UCSF

The mystery of how diverse life forms evolved has captivated scientists for over 150 years. It has become clear that many diverse life forms harbor similar sets of genes and that their diversity must arise from differences in the time and place those genes are deployed. Regulation and organization of these genes into networks is carried out by transcription factors and their cis-regulatory sites, but many questions remain about how they evolve. For example, the classical view of molecular biology is that genes and their molecular functions are precisely adapted to work for the organism. Instead, transcription networks—and genes themselves—are often “just good enough” to carry out their functions, because they are constrained by biochemistry and degraded by mutation and genetic drift.
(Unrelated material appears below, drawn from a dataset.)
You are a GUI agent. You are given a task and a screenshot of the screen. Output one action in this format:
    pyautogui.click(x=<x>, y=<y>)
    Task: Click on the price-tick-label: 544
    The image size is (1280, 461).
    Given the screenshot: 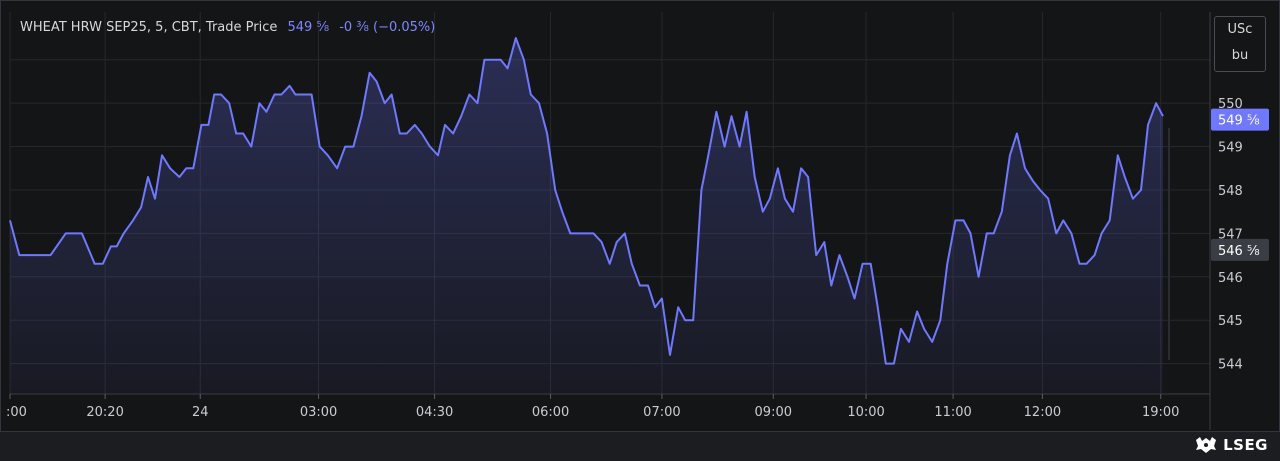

To understand how organismal diversity evolved, it is necessary to understand the organismal function, the molecular architecture, and the evolutionary forces that affect each trait. The mating system in yeast is one example of a case in which these disparate pieces of information can be combined. A particular set of mating genes are part of two networks: the cell-type network and the pheromone-response network. They are expressed only in the a cell type (but not the alpha cell type), and when the yeast cell senses pheromone, their expression increases. I found that multiple successive changes in one network altered the evolution of the other network. If any of these changes happened out of order, the expression of the genes was disrupted, suggesting strong constrains in the evolutionary paths of these two networks.

A second major question is how the expression of large numbers of genes can evolve simultaneously. In the final chapter I propose that a molecular mechanism explains the rewiring of the ribosomal proteins in yeast by the transcription factor Mcm1. This gain occurred at least three times in a set of yeast that last had a common ancestor ~150 million years ago. The mechanism—cooperative recruitment—explains how two transcription factors can work together through interacting with a common downstream factor, facilitating the repeated evolution of their cis-regulatory sites in close proximity.